Il villaggio operaio di Moneta a La Maddalena
Il nuovo Stato italiano, all’indomani dell’Unità, aveva bisogno di dotarsi delle industrie e delle infrastrutture necessarie per garantire energie e risorse allo sviluppo della nazione. Inoltre era indispensabile unificare le flotte navali degli stati preunitari, costruire arsenali e porti in grado di garantire la difesa dello Stato. L’istituzione degli arsenali militari rientrava quindi nel progetto di militarizzazione e di difesa del territorio e nella necessità di potenziamento della Marina Militare attraverso la realizzazione di una solida rete organica e funzionale di infrastrutture logistiche, di sistemi di armamenti di difesa e di una estesa rete di porti. Tra i maggiori porti creati nel secondo Ottocento in Italia vanno considerati quelli nati essenzialmente in funzione della presenza delle basi della Marina Militare, dell’attività di cantieristica navale e di manutenzione che queste comportavano. In molti casi alla creazione di moderni stabilimenti industriali ed alla nascita e allo sviluppo degli arsenali militari marittimi, in particolare a La Spezia, a Taranto e a La Maddalena, si accompagnò la realizzazione di nuove città, villaggi e quartieri operai interamente pianificati e in alcuni casi in relazione con le strutture urbane preesistenti.
Nel 1883 una apposita commissione incaricata di effettuare i sopralluoghi e i rilievi tecnici individuò il sito più idoneo dove far sorgere la stazione navale nella zona costiera a sud dell’isola di La Maddalena, posta tra punta Moneta e Cala Camiciotto; un vasto territorio abbastanza riparato dal ponente, fino ad allora quasi completamente disabitato, costituito per lo più da piccoli lotti coltivati alternati ad alcuni terreni più grandi incolti. Il criterio nella scelta dell’area era in linea con le strategie di sviluppo dei moderni cantieri navali e nella localizzazione degli stabilimenti industriali marittimi dove venivano privilegiati territori più possibile pianeggianti e aree più facilmente attrezzabili, urbanizzabili e suscettibili di ulteriori ampliamenti; spesso in zone acquitrinose, facilmente acquisibili a prezzi assai contenuti, facili da scavare e da sistemare con opere di banchinamento e di imbonimento delle spiagge. Quindi il 6 marzo 1887, con il decreto Crispi, venne istituita la piazzaforte militare a La Maddalena. La Cala Camiciotto, una profonda insenatura sabbiosa, con una spiaggia formata dall’apporto pluviale di un modesto corso d’acqua temporaneo che discendeva dalle degradanti alture di nord ovest, venne attrezzata come scalo tramite la realizzazione di una grande piattaforma di cemento, con un argano a mano e grossi anelli murali sullo scivolo, per favorire l’alaggio delle imbarcazioni; alle estremità si trovavano due banchine con i casotti per la guardia. Lungo la banchina di levante sostavano i pontoni in legno attrezzati per il trasporto dei cavalli e soprattutto dei muli, indispensabili per spostare i pesi lungo gli impervi sentieri delle batterie. Presso Cala Camicia vennero realizzati i primi baraccamenti provvisori che ospitavano i condannati ai lavori forzati impiegati nella costruzione della base militare. Nel 1895, per eseguire i lavori necessari alla creazione e al mantenimento delle strutture militari e della base navale, viene istituito l’Arsenale della Marina Militare. Anche se questo stabilimento non rivestiva la stessa importanza di altri arsenali come quello di Taranto o di La Spezia, il cantiere doveva provvedere a molteplici e diversificati interventi, dalla manutenzione, riparazione e assistenza delle navi, dei macchinari, delle armi, degli edifici e di tutte le strutture militari dell’arcipelago, al controllo e all’intervento su tutti i semafori marittimi della Sardegna.
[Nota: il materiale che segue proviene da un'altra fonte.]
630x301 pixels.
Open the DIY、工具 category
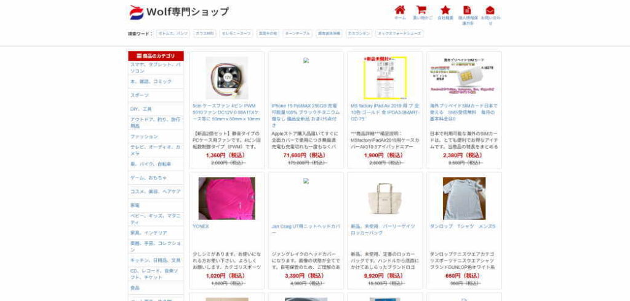pyautogui.click(x=141, y=109)
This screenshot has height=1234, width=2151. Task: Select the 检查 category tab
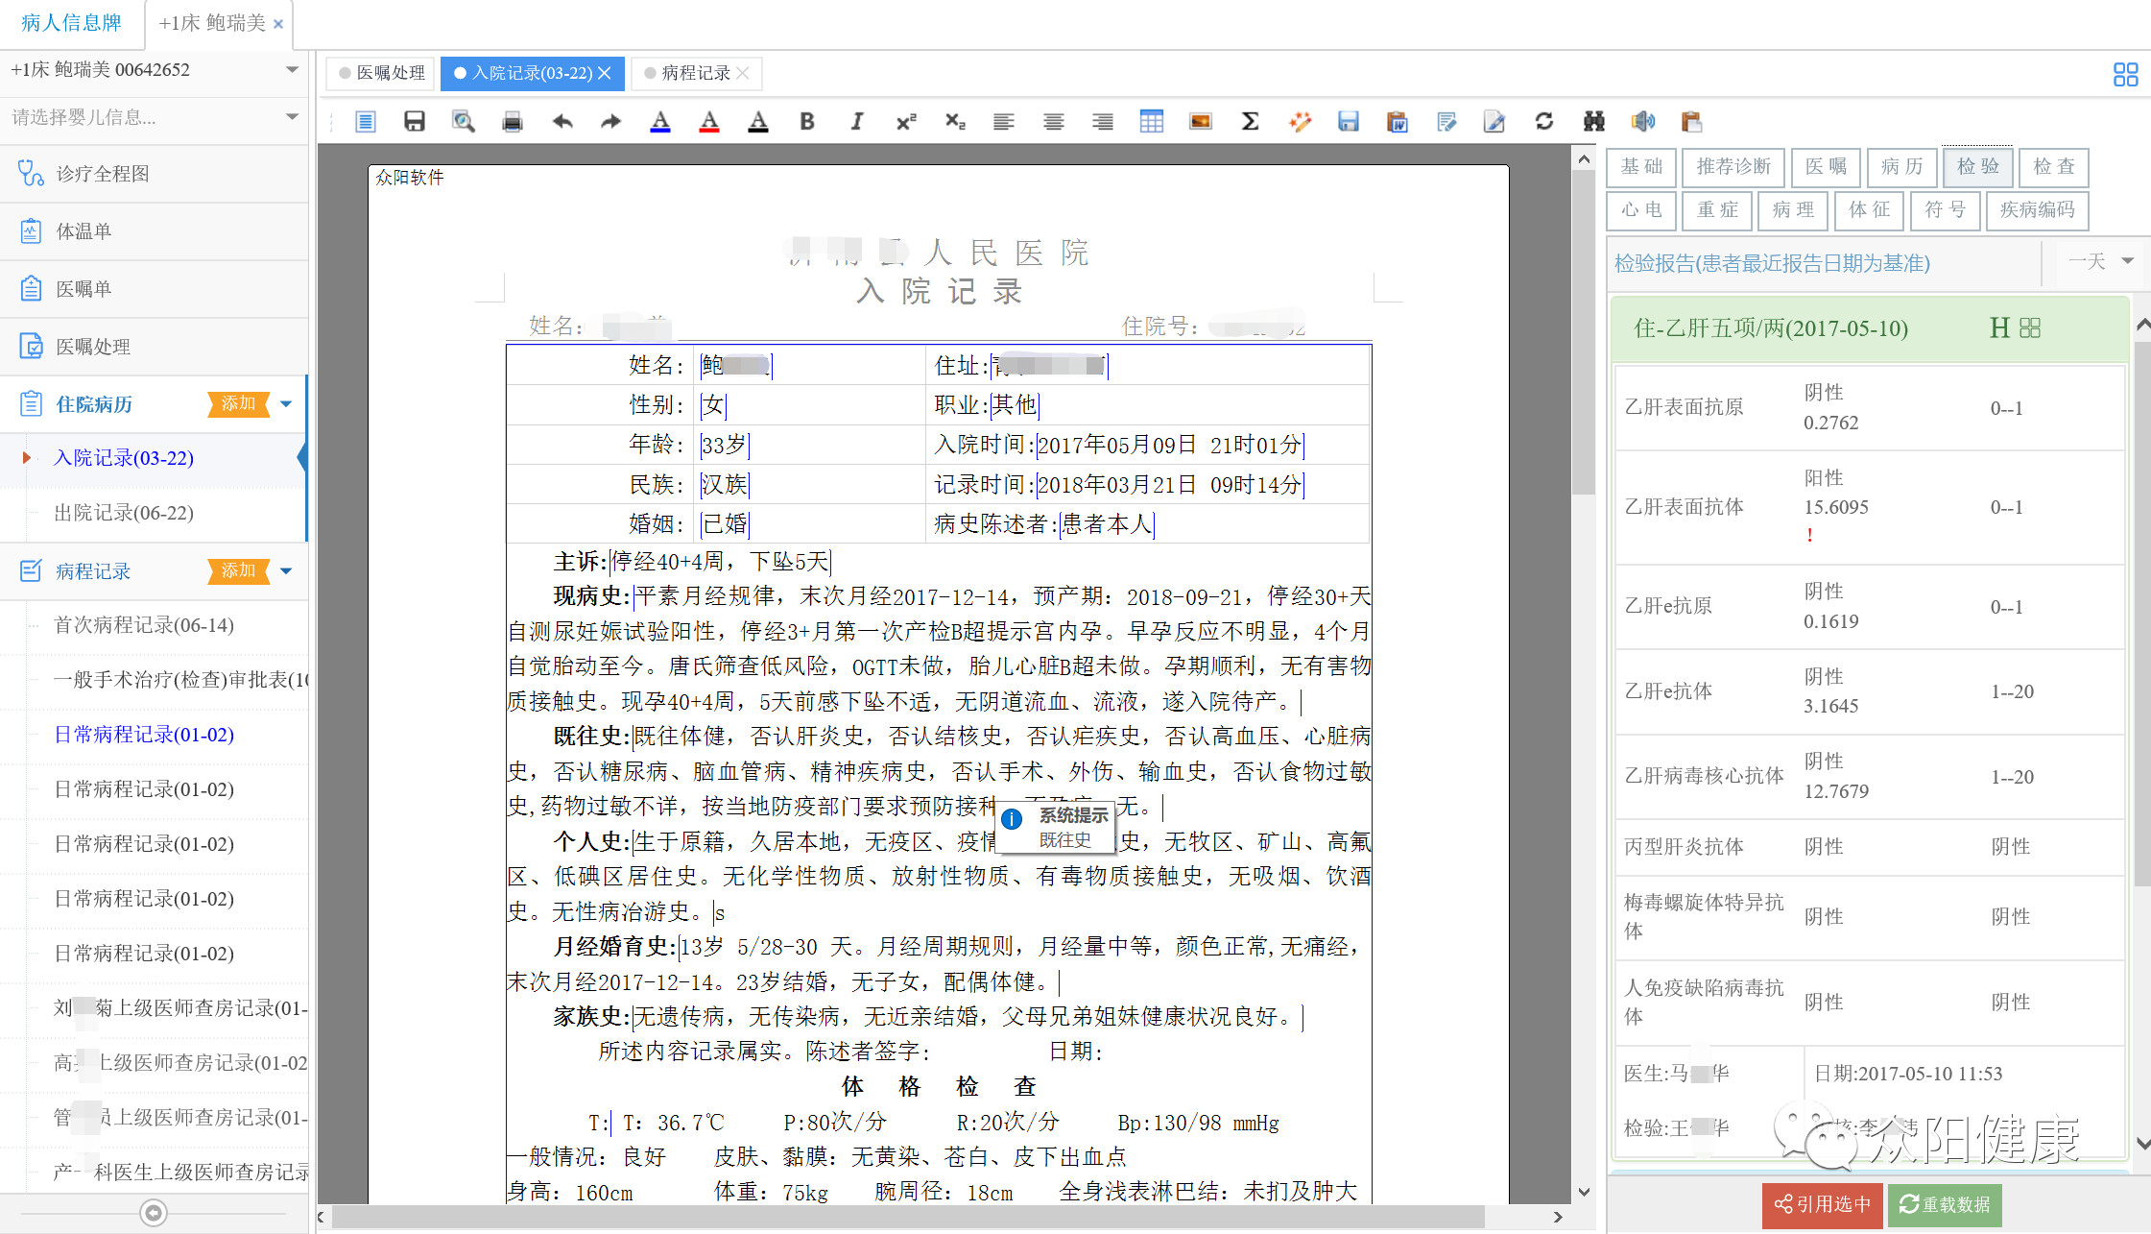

(Aree espropriate per il Genio Militare a Moneta)
Con il ristabilimento della piazzaforte militare si registrò un notevole ampliamento urbanistico e uno sviluppo generale esteso per circa sei volte l’area urbana di La Maddalena.
Il tessuto urbano che ne derivò risultò fortemente connotato dalla giustapposizione di due diverse forme di città, con aspetti e funzioni diverse ma anche interdipendenti. Ad ovest si estendeva la città storica, borghese, mentre ad oriente si sviluppava la nuova città dei militari con una superficie poco più che doppia; una città indipendente non sovrapposta ma affiancata a quella borghese preesistente.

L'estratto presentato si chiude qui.